La desidia en el mantenimiento de la vía pública vuelve a poner en jaque la tranquilidad de los vecinos del centro platense. En esta oportunidad, la alarma se encendió en la zona de calle 53 entre 15 y 16, donde un enorme pozo repleto de agua genera serias complicaciones en el tránsito y mantiene en vilo a los comerciantes y habitantes de la zona por el riesgo eléctrico latente.
Según explicaron los propios damnificados, el pozo no se originó por el desgaste natural del pavimento, sino que es el remanente de una obra inconclusa. “El cráter se generó por un mal arreglo de ABSA”, denunciaron con indignación, apuntando directamente contra la empresa prestataria de agua por romper la calzada y retirarse del lugar sin realizar el bacheo correspondiente.
Lo que comenzó como una intervención técnica se transformó, con el correr de las semanas, en un peligro constante debido al tiempo que lleva abandonado el pozo. “El cráter está hace dos meses por lo menos”, graficó uno de los vecinos de la cuadra, evidenciando el malestar colectivo ante la falta de respuestas de las cuadrillas operativas.
La mayor preocupación de la barriada radica en el impacto colateral que esta filtración constante pueda tener sobre las instalaciones subterráneas de otros servicios públicos, especialmente el eléctrico.
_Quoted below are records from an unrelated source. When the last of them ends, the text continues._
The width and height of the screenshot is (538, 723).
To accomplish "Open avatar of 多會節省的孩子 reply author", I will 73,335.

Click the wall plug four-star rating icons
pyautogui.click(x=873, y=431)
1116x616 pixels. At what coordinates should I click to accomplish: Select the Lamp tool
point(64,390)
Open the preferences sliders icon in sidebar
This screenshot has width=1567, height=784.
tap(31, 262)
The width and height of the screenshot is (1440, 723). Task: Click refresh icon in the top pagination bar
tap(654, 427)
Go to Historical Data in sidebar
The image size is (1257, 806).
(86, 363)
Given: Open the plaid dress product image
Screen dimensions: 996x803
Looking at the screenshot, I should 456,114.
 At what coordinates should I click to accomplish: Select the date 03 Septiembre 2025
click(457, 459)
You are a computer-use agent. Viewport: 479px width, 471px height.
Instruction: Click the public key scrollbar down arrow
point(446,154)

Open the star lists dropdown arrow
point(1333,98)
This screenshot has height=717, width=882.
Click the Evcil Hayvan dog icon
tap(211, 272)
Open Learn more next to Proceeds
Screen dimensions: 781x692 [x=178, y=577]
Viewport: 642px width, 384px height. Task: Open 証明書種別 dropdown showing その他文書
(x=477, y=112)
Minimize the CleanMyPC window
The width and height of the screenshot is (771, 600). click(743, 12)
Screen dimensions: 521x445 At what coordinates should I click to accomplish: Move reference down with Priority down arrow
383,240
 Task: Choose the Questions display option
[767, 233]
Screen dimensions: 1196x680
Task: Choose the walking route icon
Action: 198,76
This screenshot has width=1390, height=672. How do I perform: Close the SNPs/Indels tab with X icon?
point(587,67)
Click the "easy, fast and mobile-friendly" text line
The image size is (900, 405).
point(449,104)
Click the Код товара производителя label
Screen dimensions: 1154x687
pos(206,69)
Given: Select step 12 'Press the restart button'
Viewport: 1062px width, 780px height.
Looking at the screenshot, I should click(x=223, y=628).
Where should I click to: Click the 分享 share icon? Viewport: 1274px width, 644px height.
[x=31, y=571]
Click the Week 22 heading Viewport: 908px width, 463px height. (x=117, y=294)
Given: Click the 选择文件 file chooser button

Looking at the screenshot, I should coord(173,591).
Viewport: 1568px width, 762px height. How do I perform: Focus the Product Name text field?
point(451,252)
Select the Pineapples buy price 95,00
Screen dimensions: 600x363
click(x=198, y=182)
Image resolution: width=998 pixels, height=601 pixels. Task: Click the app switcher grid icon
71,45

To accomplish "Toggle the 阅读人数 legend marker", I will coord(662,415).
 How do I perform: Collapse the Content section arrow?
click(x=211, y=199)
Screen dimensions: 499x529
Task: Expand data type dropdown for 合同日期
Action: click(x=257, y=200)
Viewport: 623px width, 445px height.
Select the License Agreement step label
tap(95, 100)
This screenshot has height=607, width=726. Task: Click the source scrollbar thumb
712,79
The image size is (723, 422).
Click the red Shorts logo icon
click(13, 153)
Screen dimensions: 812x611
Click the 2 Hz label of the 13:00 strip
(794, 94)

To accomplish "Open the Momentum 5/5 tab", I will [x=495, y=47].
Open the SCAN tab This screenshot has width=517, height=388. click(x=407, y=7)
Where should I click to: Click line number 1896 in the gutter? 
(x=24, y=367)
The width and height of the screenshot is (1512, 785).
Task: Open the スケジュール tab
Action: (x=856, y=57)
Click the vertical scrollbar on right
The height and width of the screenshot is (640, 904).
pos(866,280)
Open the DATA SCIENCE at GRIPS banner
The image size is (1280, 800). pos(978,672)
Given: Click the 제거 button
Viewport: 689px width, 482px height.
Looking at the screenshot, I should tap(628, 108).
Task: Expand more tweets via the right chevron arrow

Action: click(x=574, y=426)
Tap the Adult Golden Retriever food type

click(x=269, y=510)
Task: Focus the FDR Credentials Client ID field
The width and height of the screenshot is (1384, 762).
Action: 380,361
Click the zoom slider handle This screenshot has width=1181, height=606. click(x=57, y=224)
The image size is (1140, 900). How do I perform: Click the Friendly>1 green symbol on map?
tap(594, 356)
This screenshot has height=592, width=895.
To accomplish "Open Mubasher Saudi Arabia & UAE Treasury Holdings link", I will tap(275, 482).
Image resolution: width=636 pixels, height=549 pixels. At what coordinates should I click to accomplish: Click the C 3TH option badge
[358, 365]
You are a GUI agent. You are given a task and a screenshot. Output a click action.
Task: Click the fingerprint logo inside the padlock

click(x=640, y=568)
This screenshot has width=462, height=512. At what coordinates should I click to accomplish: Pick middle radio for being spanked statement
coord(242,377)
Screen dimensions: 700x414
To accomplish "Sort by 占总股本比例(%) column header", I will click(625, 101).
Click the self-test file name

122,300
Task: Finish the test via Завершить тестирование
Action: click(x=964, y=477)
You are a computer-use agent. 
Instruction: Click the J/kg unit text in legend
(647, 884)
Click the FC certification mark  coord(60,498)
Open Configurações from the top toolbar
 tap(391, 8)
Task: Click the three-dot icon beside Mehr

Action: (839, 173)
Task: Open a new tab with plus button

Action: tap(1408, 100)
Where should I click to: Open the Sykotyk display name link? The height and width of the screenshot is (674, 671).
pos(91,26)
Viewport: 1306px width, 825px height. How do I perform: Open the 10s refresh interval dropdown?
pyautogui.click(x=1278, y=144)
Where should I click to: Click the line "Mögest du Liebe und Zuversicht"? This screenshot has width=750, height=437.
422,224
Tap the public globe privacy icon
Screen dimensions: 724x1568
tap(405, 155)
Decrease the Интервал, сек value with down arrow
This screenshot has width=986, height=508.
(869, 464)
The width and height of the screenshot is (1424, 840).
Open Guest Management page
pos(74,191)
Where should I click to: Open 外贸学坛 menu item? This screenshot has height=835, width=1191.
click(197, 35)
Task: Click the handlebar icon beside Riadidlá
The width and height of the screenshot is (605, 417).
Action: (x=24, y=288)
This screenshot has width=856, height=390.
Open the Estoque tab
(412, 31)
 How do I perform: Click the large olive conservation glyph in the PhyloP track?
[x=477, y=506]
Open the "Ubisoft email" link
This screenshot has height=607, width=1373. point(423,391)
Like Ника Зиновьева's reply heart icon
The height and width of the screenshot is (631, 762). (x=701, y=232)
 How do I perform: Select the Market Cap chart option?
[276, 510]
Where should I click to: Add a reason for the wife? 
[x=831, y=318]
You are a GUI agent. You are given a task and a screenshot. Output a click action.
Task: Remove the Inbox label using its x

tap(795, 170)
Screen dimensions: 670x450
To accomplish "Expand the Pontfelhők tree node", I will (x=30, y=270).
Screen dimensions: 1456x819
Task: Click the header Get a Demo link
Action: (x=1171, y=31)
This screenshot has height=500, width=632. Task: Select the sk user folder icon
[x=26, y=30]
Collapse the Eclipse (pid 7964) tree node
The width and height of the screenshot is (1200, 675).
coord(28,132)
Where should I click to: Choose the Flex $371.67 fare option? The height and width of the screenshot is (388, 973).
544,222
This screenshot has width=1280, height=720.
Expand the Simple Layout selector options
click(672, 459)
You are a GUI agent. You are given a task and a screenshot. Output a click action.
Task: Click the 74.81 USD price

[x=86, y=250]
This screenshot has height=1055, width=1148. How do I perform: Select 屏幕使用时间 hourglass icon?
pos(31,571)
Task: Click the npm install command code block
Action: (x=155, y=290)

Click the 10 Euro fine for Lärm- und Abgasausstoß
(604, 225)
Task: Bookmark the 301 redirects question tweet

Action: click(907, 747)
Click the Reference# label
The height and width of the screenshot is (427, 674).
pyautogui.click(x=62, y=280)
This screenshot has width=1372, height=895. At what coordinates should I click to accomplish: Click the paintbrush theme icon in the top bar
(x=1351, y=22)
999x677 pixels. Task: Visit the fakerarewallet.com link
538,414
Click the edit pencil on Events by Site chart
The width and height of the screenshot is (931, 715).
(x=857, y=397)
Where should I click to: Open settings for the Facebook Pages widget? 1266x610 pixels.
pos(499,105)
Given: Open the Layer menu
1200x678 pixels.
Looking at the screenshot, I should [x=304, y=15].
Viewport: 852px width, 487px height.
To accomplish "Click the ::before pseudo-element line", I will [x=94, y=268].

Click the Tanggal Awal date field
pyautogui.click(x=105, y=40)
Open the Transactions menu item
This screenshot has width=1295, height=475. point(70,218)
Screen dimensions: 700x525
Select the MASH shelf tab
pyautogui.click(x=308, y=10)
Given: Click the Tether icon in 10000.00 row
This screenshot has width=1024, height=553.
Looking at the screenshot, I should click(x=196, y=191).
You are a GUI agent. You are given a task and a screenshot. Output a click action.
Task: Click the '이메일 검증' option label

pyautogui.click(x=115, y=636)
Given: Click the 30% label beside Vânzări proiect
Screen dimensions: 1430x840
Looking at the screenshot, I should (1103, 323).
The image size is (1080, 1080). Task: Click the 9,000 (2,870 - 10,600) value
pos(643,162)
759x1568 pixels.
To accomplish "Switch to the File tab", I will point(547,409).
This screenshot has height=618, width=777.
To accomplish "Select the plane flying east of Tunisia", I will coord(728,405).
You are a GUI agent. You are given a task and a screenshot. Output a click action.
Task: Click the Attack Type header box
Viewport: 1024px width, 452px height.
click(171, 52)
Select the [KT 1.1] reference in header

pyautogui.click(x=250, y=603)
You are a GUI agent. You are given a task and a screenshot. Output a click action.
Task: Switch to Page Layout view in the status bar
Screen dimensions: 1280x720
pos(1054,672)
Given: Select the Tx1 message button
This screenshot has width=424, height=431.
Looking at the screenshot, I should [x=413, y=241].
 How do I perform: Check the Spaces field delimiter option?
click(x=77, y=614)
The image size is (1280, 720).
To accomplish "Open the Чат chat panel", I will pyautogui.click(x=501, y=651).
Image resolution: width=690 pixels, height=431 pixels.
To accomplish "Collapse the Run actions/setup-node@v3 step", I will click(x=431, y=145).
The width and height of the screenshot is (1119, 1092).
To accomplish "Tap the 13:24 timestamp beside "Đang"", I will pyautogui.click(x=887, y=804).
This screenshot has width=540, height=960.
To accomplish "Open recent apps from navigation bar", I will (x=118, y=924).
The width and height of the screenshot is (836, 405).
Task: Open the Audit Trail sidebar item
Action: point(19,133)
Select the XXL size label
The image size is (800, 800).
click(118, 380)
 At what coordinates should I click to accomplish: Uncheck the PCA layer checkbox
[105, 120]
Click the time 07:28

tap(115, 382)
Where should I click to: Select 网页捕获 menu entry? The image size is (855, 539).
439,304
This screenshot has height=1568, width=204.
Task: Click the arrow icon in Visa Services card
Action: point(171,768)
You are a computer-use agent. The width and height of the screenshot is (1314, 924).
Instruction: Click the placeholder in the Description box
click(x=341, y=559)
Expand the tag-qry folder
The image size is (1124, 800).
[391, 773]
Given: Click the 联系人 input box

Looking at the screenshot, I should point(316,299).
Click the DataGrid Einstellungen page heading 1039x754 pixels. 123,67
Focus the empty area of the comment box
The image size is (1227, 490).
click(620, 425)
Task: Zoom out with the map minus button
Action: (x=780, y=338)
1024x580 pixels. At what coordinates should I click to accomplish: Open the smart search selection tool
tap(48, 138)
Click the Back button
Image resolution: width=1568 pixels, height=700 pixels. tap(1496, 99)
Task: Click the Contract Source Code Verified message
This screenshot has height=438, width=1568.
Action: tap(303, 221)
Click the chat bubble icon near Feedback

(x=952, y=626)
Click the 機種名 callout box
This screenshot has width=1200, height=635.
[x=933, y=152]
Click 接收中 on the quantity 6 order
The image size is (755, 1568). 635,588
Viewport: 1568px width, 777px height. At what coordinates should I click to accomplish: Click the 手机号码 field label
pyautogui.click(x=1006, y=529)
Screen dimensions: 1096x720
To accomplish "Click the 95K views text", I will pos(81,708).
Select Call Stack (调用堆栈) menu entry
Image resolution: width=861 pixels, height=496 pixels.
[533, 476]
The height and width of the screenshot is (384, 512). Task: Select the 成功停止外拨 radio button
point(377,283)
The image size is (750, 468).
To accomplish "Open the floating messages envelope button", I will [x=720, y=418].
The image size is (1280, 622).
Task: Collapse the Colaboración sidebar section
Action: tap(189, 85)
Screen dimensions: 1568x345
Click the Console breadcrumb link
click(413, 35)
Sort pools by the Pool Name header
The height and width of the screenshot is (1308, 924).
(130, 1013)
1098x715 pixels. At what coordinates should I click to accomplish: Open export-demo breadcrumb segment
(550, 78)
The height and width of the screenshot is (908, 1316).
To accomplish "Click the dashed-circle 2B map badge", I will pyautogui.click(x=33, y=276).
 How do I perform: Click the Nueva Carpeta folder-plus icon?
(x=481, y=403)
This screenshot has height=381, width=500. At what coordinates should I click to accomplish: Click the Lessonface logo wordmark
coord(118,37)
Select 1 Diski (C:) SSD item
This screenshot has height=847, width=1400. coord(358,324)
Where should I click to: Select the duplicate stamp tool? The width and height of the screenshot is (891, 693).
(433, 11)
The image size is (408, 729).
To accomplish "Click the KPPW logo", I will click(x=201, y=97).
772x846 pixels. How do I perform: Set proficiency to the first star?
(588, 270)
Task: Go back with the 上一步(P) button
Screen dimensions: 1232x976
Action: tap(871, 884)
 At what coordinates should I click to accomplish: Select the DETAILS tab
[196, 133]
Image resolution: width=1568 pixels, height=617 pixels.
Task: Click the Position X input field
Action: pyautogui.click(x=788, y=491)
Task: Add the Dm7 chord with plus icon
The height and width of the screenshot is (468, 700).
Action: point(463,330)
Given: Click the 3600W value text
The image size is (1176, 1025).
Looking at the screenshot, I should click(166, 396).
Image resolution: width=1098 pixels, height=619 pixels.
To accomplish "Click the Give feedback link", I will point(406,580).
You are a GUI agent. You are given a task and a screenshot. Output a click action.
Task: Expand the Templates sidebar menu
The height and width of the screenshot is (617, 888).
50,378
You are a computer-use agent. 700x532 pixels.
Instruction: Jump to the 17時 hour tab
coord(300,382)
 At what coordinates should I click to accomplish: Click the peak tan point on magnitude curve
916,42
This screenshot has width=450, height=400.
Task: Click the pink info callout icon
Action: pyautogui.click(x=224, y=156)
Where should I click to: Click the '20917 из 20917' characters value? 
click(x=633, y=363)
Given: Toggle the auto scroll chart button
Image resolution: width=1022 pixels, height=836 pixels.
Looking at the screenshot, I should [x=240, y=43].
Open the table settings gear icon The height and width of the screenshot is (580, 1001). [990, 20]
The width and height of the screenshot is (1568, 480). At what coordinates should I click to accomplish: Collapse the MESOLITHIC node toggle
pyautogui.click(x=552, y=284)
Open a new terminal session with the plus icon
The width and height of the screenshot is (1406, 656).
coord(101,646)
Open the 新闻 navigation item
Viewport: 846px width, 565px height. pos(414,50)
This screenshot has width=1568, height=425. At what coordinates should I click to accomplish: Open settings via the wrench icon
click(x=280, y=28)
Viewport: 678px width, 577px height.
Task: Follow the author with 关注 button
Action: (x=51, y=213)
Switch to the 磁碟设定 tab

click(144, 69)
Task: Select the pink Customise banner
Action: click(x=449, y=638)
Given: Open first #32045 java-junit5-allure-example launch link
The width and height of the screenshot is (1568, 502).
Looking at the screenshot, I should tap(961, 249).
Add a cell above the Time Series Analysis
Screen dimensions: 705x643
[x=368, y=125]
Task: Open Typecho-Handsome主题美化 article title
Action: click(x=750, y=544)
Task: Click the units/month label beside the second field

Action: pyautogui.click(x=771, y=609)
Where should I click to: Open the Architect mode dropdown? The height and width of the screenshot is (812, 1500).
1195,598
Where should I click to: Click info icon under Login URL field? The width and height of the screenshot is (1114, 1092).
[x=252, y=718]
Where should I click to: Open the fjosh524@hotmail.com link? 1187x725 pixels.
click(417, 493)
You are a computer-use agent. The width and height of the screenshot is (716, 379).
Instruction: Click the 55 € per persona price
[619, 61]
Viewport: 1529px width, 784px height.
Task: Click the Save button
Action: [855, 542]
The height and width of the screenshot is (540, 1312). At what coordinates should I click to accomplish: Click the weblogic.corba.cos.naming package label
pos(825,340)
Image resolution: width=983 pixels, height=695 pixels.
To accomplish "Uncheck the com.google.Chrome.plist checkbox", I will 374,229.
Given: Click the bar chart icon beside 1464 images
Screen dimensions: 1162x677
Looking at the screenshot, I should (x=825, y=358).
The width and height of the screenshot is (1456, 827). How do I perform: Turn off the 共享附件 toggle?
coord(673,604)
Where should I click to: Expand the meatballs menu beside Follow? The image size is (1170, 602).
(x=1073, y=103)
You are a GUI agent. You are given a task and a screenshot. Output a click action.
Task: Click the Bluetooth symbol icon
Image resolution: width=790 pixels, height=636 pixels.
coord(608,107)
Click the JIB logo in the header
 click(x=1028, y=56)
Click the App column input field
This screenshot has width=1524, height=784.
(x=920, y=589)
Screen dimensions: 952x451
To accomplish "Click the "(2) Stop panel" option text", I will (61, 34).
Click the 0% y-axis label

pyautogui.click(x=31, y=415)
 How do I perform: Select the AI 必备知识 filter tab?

El temor no es infundado: la zona ya cuenta con antecedentes recientes de gravedad debido a situaciones idénticas. “Por algo similar quedó toda la cuadra sin luz”, advirtió con preocupación otro de los frentistas, recordando el dolor de cabeza que significó convivir con un apagón prolongado por culpa de las filtraciones que afectaron el cableado bajo tierra.
Ante el peligro de que la historia se repita, quienes viven y trabajan en la intersección de 53 y 15 exigen la inmediata intervención para que se proceda al desagote, sellado y repavimentación de la esquina, antes de que el agua provoque un nuevo colapso en los servicios del barrio.